- [Objective]
Convert the stretch of lines from the very first one through the line containing "click(x=397, y=34)" into a numbered list, skipping any blank lines.

- [Material]
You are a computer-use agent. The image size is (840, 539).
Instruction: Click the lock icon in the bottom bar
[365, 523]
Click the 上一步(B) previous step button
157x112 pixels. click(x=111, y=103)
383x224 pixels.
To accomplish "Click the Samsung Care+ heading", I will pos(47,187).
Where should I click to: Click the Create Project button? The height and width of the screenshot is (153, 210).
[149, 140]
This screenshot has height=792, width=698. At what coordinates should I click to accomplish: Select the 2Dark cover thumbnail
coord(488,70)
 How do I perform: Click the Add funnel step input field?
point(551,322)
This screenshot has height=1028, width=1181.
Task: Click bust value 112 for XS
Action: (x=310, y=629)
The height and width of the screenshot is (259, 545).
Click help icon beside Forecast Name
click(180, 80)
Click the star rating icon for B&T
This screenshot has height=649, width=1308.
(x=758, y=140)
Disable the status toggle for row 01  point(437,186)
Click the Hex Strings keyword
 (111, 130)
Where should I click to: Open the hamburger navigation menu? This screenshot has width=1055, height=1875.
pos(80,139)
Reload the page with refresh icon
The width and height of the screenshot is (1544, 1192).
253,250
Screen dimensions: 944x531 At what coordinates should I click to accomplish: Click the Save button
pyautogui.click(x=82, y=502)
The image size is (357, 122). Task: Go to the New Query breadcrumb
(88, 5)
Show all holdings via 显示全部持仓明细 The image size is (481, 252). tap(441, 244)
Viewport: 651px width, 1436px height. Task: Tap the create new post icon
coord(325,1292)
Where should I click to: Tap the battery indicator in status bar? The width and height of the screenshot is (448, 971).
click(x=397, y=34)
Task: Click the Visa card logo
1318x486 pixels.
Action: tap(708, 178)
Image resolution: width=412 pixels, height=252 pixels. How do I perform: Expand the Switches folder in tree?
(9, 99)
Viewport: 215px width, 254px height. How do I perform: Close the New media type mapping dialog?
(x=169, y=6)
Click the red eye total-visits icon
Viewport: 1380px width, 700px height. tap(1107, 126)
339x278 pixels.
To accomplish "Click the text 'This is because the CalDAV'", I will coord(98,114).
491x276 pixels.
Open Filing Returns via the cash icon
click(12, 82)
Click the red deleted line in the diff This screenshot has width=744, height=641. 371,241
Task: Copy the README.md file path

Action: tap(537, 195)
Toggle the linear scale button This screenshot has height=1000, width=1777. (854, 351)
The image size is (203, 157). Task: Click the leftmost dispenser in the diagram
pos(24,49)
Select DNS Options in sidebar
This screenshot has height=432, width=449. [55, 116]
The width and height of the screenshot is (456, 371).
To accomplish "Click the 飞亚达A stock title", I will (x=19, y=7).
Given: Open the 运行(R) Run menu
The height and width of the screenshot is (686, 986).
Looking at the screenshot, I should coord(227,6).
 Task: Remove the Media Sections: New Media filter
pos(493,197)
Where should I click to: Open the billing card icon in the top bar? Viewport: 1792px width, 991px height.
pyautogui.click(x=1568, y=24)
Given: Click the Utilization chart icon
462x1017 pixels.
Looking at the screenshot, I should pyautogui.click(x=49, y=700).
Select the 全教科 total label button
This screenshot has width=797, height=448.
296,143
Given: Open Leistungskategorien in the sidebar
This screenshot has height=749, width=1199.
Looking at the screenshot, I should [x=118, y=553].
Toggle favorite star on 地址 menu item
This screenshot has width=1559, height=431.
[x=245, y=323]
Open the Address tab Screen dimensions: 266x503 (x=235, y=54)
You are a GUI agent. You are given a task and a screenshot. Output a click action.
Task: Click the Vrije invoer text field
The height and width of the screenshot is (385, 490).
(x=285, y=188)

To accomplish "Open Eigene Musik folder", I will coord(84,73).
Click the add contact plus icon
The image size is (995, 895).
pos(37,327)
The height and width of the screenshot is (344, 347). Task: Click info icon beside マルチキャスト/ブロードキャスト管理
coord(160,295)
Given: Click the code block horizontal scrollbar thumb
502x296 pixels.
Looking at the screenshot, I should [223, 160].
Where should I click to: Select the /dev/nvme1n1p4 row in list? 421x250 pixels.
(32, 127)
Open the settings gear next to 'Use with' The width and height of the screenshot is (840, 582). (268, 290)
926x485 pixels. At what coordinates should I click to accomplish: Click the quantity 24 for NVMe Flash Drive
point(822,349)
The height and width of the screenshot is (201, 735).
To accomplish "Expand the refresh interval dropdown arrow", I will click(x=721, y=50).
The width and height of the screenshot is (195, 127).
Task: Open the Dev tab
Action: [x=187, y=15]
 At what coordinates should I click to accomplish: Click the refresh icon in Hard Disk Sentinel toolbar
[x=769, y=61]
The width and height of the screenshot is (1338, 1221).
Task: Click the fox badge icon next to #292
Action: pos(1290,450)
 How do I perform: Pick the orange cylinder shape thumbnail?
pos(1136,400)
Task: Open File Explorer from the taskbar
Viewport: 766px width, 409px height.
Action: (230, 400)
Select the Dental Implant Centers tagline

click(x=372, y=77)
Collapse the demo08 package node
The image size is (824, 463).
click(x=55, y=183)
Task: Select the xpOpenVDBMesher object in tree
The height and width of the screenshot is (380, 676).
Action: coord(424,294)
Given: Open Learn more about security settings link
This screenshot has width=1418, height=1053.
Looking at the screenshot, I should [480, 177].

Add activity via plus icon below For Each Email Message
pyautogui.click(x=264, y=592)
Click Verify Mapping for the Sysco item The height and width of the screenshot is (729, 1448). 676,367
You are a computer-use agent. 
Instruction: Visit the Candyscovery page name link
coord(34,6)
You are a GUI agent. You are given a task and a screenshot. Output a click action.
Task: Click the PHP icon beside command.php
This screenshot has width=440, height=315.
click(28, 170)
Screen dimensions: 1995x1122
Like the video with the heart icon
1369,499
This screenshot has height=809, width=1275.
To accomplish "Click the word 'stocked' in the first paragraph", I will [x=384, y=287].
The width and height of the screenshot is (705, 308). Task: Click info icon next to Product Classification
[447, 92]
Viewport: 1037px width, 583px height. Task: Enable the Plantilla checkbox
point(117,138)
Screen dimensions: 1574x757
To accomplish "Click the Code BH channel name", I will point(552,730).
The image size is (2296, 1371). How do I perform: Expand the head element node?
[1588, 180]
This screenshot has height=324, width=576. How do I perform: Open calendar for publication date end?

- [The response]
1. You are a computer-use agent. The image size is (840, 539).
2. Instruction: Click the lock icon in the bottom bar
3. [365, 523]
4. Click the 上一步(B) previous step button
5. 157x112 pixels. click(x=111, y=103)
6. 383x224 pixels.
7. To accomplish "Click the Samsung Care+ heading", I will pos(47,187).
8. Where should I click to: Click the Create Project button? The height and width of the screenshot is (153, 210).
9. [149, 140]
10. This screenshot has height=792, width=698. At what coordinates should I click to accomplish: Select the 2Dark cover thumbnail
11. coord(488,70)
12.  How do I perform: Click the Add funnel step input field?
13. point(551,322)
14. This screenshot has height=1028, width=1181.
15. Task: Click bust value 112 for XS
16. Action: (x=310, y=629)
17. The height and width of the screenshot is (259, 545).
18. Click help icon beside Forecast Name
19. click(180, 80)
20. Click the star rating icon for B&T
21. This screenshot has height=649, width=1308.
22. (x=758, y=140)
23. Disable the status toggle for row 01  point(437,186)
24. Click the Hex Strings keyword
25.  (111, 130)
26. Where should I click to: Open the hamburger navigation menu? This screenshot has width=1055, height=1875.
27. pos(80,139)
28. Reload the page with refresh icon
29. The width and height of the screenshot is (1544, 1192).
30. 253,250
31. Screen dimensions: 944x531 At what coordinates should I click to accomplish: Click the Save button
32. pyautogui.click(x=82, y=502)
33. The image size is (357, 122). Task: Go to the New Query breadcrumb
34. (88, 5)
35. Show all holdings via 显示全部持仓明细 The image size is (481, 252). tap(441, 244)
36. Viewport: 651px width, 1436px height. Task: Tap the create new post icon
37. coord(325,1292)
38. Where should I click to: Tap the battery indicator in status bar? The width and height of the screenshot is (448, 971).
39. click(x=397, y=34)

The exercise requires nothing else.